» **Your assignment**
Extract each line from the entries below that has the string "table" in it.

» **Stored items**
——————————
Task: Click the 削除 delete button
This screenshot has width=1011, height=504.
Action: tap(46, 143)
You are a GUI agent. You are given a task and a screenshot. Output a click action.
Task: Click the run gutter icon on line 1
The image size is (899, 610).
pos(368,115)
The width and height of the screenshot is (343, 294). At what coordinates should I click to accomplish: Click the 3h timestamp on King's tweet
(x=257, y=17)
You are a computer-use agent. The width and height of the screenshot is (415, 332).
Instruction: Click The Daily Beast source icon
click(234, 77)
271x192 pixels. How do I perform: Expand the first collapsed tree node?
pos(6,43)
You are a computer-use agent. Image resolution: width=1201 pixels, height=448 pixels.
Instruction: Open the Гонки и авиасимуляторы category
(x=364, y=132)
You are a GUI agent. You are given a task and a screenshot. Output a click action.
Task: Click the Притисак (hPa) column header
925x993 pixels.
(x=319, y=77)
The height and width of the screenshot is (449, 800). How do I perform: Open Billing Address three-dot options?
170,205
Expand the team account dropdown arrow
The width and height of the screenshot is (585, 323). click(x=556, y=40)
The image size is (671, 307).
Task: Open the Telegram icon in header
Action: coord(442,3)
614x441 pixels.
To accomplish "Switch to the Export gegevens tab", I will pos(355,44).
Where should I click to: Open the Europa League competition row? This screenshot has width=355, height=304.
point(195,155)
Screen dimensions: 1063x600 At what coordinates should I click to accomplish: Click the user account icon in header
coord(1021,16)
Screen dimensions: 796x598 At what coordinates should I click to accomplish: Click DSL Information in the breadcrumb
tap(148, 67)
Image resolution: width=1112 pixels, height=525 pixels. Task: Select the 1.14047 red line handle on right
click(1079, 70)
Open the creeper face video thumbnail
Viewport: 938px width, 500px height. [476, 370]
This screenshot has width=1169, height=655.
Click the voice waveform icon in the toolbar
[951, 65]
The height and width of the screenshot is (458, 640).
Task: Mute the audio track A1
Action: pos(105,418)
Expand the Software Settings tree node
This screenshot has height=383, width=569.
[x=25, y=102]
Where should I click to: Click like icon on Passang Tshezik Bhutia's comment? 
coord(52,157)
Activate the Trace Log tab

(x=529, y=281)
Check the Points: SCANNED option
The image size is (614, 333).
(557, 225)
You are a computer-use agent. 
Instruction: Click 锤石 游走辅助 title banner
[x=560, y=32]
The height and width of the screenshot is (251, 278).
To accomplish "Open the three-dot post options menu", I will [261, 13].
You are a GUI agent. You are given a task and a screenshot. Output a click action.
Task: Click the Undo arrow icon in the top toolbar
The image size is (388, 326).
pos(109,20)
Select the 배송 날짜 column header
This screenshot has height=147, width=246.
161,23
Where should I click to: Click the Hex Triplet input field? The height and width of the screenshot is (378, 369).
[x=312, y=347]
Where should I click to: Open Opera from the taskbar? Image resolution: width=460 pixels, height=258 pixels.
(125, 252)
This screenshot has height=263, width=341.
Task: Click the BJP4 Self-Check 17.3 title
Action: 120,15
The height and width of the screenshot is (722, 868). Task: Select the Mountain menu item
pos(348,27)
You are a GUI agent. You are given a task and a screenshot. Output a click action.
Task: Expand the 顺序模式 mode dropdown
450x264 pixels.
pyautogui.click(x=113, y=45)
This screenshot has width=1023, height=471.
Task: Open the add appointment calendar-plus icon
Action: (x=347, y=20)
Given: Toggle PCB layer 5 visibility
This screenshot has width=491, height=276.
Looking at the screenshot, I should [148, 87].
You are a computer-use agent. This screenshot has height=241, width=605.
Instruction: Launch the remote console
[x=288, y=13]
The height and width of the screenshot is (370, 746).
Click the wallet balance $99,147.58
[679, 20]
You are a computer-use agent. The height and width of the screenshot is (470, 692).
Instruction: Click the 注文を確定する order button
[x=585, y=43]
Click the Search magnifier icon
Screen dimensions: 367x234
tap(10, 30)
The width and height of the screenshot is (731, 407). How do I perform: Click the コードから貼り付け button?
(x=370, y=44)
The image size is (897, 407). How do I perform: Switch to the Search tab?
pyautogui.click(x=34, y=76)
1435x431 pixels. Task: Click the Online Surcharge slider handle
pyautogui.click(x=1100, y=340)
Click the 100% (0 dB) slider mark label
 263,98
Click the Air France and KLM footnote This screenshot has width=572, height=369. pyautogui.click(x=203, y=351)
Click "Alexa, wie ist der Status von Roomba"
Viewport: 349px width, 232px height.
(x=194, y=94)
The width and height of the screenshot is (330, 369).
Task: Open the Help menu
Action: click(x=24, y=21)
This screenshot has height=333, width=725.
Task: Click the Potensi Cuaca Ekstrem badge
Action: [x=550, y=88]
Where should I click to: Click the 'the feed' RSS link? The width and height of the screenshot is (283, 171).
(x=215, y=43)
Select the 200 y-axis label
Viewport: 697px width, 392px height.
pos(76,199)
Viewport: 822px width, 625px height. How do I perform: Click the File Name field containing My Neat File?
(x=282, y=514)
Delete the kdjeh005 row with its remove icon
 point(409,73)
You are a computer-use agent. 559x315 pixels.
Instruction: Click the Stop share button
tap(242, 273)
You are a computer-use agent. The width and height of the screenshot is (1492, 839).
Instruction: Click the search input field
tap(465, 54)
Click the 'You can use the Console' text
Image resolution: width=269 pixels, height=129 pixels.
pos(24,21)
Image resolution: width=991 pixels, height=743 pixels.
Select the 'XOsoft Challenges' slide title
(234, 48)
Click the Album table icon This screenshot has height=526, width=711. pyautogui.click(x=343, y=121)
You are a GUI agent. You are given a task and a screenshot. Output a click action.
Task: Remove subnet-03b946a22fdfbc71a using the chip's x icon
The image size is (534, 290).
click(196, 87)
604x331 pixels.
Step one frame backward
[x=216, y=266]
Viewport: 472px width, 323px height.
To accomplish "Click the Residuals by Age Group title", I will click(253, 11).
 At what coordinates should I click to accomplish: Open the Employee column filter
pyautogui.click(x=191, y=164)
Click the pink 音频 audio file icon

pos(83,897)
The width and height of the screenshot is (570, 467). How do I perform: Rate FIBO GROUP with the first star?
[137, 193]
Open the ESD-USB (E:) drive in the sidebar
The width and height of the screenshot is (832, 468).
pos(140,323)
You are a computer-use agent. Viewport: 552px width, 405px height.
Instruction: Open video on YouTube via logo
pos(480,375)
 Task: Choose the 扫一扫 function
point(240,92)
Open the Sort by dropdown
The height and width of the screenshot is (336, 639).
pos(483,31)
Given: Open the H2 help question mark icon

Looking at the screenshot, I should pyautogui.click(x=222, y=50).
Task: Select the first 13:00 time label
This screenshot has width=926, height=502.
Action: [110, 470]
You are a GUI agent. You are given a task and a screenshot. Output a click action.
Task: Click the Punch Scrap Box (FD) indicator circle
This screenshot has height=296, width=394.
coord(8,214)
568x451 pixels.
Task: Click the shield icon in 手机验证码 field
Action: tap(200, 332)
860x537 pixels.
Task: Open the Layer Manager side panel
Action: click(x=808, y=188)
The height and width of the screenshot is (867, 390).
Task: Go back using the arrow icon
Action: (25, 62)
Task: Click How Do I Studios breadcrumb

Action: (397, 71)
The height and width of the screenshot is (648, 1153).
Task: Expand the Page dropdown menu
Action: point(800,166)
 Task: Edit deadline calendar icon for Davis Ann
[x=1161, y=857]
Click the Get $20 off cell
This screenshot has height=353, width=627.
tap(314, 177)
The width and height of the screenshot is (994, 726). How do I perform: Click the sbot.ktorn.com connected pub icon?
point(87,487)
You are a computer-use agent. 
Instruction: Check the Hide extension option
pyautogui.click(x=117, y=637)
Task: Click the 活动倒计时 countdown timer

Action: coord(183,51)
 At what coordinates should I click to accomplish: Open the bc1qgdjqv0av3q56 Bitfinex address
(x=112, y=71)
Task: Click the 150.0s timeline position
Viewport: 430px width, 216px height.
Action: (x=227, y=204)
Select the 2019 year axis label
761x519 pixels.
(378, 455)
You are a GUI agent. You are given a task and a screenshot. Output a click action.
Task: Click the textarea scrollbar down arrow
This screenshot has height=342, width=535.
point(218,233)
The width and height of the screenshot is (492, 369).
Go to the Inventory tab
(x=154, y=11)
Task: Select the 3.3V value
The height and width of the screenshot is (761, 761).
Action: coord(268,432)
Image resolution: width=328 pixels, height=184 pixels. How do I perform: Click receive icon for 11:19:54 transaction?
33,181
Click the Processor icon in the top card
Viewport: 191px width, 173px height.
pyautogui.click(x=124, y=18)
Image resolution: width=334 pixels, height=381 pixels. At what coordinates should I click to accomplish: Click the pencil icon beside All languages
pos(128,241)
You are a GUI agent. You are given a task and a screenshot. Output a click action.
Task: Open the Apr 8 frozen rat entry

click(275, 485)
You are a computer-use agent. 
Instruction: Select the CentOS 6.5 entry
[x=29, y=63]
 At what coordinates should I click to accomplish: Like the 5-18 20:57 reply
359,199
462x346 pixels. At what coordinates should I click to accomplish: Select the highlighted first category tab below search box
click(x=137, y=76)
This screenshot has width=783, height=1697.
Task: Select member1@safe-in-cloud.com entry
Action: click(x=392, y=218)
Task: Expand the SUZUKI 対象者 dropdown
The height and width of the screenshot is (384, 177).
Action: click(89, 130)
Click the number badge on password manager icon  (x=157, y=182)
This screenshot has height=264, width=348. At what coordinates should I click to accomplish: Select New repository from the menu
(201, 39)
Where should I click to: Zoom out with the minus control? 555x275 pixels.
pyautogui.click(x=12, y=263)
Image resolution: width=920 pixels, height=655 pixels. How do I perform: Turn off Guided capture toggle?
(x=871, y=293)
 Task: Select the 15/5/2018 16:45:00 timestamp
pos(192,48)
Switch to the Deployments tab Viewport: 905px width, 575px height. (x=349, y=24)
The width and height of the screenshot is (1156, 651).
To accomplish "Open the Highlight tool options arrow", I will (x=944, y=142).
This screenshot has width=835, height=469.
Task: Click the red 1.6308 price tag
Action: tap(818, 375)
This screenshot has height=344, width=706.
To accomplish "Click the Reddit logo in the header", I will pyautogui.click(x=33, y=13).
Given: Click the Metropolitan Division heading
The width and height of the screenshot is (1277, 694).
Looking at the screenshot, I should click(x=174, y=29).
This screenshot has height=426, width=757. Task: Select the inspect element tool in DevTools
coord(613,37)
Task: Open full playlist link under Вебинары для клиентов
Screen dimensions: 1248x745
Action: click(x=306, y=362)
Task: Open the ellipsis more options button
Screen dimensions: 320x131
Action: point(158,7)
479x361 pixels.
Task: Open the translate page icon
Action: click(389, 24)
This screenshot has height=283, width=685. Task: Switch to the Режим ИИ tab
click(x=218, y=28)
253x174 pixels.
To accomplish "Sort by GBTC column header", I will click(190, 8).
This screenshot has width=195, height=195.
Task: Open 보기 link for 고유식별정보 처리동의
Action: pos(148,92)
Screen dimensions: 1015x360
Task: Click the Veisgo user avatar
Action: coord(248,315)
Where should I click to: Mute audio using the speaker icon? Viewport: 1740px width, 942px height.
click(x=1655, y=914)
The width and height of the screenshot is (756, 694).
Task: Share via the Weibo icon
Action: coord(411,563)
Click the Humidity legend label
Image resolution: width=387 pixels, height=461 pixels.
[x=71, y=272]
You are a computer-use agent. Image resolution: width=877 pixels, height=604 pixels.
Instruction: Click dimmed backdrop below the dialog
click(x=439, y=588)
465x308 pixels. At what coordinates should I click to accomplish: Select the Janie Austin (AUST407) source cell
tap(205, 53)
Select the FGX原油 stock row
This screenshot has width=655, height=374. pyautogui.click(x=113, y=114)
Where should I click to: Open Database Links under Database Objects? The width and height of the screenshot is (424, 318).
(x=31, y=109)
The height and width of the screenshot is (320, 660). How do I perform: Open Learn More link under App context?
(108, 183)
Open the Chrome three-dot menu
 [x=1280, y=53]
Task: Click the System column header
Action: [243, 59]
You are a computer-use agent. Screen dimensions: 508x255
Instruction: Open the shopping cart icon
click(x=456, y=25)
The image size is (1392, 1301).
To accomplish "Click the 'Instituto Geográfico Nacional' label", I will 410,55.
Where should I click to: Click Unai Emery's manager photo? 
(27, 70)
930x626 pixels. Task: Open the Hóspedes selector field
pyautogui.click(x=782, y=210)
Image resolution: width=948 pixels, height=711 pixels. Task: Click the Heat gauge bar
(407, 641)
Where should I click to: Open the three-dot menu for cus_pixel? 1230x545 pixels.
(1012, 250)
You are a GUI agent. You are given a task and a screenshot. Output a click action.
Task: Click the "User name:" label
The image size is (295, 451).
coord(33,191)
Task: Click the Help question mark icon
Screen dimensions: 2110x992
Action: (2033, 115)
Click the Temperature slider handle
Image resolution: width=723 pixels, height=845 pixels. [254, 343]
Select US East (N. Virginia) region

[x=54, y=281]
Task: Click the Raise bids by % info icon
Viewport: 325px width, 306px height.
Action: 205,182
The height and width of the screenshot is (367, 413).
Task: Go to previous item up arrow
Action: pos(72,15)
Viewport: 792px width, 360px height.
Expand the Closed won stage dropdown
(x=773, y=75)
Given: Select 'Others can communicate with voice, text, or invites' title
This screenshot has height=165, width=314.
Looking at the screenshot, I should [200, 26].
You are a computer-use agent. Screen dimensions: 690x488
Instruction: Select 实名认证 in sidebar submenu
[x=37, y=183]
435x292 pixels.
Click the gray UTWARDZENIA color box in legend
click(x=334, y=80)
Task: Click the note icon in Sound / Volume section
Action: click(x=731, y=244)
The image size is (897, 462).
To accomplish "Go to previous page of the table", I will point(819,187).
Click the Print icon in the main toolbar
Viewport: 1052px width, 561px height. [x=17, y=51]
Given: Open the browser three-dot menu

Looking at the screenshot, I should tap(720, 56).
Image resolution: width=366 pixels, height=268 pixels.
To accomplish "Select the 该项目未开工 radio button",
——————————
» **Worked solution**
Click the Album table icon This screenshot has height=526, width=711. pyautogui.click(x=343, y=121)
To accomplish "Go to previous page of the table", I will point(819,187).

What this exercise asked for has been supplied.